Friday, December 11, 2020

A Promised Land, Barak Obama

 

A Promised Land by Barack Obama is the most recent book by Obama and deeply needed during Trump's reign.  This is the first volume of a planned two volume presidential memoir.

Started: 11/28/2020
Completed: 12/10/2020
Recommendation: Highly Recommended
Recommended By: Nobody...saw it, requested it from the library.  Of course, everyone knows about it.

Words for which I sought help:

abnegation -- the act of renouncing or rejecting something

manichean -- an adherent of the dualistic religious system of Manes, a combination of Gnostic Christianity, Buddhism, Zoroastrianism, and various other elements, with a basic doctrine of a conflict between light and dark, matter being regarded as dark and evil.

Review:

This is a long book.  It is also a lot of material.  This is the first book by Obama that looks back instead of looking forward.  It was a little odd to hear him read it--that created an odd sort of intimacy as he talked about his own life.  One of the things that he mentioned was that he "lost" his first name when he became president.  Most people addressed him as "Mr. President" or "sir."  As a result, while I listened to this book, I thought of him as Barack and would say to my wife that I was listening to Barack.  So, in my own way and surely inappropriately, I tried to give him his first name back.

It was interesting to hear him describe how the Affordable Care Act (Obamacare) came to be (I have always seen it as a compromise bill that could not illicit the compromise it sought, so we ended up with a compromise bill when it would have been just as easy to pass a single payer plan).  The actual reasons for the compromises I saw were more complex then simply trying to get a few Republican votes and it was good to hear more about the details and reasoning behind some of the compromises.  I honestly had forgotten the many steps he had to take to shore up the economy in his first year in office and how doing so had taken up most of his time.

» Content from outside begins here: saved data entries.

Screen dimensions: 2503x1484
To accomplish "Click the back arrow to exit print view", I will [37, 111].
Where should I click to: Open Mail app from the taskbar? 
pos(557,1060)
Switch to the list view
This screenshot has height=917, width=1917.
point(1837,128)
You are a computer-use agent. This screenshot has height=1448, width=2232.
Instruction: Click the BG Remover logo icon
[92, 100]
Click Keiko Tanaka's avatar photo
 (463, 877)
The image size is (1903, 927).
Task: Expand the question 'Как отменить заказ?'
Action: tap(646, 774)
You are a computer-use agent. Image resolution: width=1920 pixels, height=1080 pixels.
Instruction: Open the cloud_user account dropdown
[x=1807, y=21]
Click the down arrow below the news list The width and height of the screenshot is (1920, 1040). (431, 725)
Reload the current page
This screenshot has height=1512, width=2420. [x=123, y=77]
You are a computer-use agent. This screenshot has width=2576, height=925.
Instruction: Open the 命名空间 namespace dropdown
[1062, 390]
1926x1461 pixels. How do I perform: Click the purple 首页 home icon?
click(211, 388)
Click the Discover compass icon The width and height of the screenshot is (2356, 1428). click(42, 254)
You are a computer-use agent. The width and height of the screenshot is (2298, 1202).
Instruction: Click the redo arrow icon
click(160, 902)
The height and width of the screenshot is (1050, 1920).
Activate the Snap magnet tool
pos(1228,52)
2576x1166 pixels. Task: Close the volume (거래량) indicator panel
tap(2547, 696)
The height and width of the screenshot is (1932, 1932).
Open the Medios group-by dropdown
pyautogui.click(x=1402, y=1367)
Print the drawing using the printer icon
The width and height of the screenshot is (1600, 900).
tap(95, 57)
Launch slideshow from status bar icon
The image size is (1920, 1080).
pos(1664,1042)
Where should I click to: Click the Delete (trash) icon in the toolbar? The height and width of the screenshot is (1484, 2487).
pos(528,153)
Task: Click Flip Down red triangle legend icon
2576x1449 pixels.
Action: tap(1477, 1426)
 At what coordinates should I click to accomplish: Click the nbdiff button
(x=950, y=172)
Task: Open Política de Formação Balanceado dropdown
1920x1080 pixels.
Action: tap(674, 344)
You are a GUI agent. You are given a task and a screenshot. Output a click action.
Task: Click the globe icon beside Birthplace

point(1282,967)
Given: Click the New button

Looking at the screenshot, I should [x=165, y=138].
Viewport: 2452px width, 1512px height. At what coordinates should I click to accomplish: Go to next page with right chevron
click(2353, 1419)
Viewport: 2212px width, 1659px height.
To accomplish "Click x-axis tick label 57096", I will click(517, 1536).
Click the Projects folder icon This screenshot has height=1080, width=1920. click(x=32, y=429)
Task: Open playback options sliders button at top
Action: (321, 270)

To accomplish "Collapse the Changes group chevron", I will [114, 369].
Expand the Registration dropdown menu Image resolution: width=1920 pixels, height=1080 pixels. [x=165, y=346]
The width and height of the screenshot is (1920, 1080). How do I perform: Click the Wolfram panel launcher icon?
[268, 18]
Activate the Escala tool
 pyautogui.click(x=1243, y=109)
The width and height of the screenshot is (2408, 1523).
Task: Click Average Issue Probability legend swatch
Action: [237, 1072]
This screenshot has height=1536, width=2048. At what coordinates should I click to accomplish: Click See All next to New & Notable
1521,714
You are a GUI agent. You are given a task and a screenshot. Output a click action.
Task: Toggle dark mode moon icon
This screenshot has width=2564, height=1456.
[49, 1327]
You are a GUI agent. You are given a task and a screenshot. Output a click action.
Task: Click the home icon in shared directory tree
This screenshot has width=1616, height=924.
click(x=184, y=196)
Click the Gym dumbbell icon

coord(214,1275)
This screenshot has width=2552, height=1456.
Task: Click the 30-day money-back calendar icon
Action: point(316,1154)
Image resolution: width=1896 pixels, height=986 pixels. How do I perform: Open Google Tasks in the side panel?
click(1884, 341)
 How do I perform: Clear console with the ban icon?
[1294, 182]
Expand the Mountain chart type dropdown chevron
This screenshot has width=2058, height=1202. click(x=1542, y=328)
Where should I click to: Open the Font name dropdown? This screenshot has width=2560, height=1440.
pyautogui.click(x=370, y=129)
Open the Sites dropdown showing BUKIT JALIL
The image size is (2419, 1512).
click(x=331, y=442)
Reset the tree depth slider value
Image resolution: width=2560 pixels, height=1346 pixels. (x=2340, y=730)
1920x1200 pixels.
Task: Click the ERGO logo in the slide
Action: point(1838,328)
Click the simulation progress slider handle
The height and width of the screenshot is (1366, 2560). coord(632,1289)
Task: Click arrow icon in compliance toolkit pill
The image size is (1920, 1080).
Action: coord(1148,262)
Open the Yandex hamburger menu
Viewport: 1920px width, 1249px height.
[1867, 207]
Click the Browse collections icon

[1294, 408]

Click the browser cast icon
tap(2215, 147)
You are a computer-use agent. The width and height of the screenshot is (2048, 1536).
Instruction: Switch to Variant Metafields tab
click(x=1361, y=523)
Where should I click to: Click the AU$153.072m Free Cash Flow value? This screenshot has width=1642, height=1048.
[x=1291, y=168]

I was aware that the job of president was all-consuming and this is a small part of why I had not been interested in pursing it despite my mother's insistence that I would.  To hear the mechanics of how being president was so exhausting for Obama helped explain the gray hair that every president sports at the end of his first term (even Trump's wig got gray).

Obama's range of knowledge is amazing and his depth of understanding is truly impressive.  It feels like there is no topic where he would not be able to engage.  While there are several areas where I feel he did not really do what he campaigned on doing (he felt like a conservative in many ways to me while in office, not a progressive) he does a decent job of explaining some of the trade-offs he faced in his first term.  

This book ended with the killing of Osama Bin Laden which I felt was a high point when it happened.  Obama's solemn description of the process he went through (I've read of the details of the raid elsewhere), his anxiety for the men he put in harm's way, and what appears to be the relief (not joy or any thread of happiness) that he experienced when the job was done is palpable.

I respect Obama and his leadership.  I did not agree with him on everything, but I felt comfortable with the idea that he was likely taking into consideration things which I couldn't possibly know about and it was good to hear him describing just that.  

I also liked hearing more about his stand on principle with regard to Libya.  The manner in which Gaddafi died was so horrifying to me that it overshadowed the terror Gaddafi instilled in his lifetime until I read about Obama's steps to turn back his army at Benghazi.  I knew, in concept the terrible things Gaddafi had done, but I actually saw him being killed, so his death was more graphic and immediate to me then the many, many people he had killed.  Hearing about Obama's actions reminded me of the much broader picture then the few minutes that ended Gaddafi's life and reminded me of just how awful he was.  I had a similar, though shorter lived, experience with Saddam Hussein after seeing a video of his death.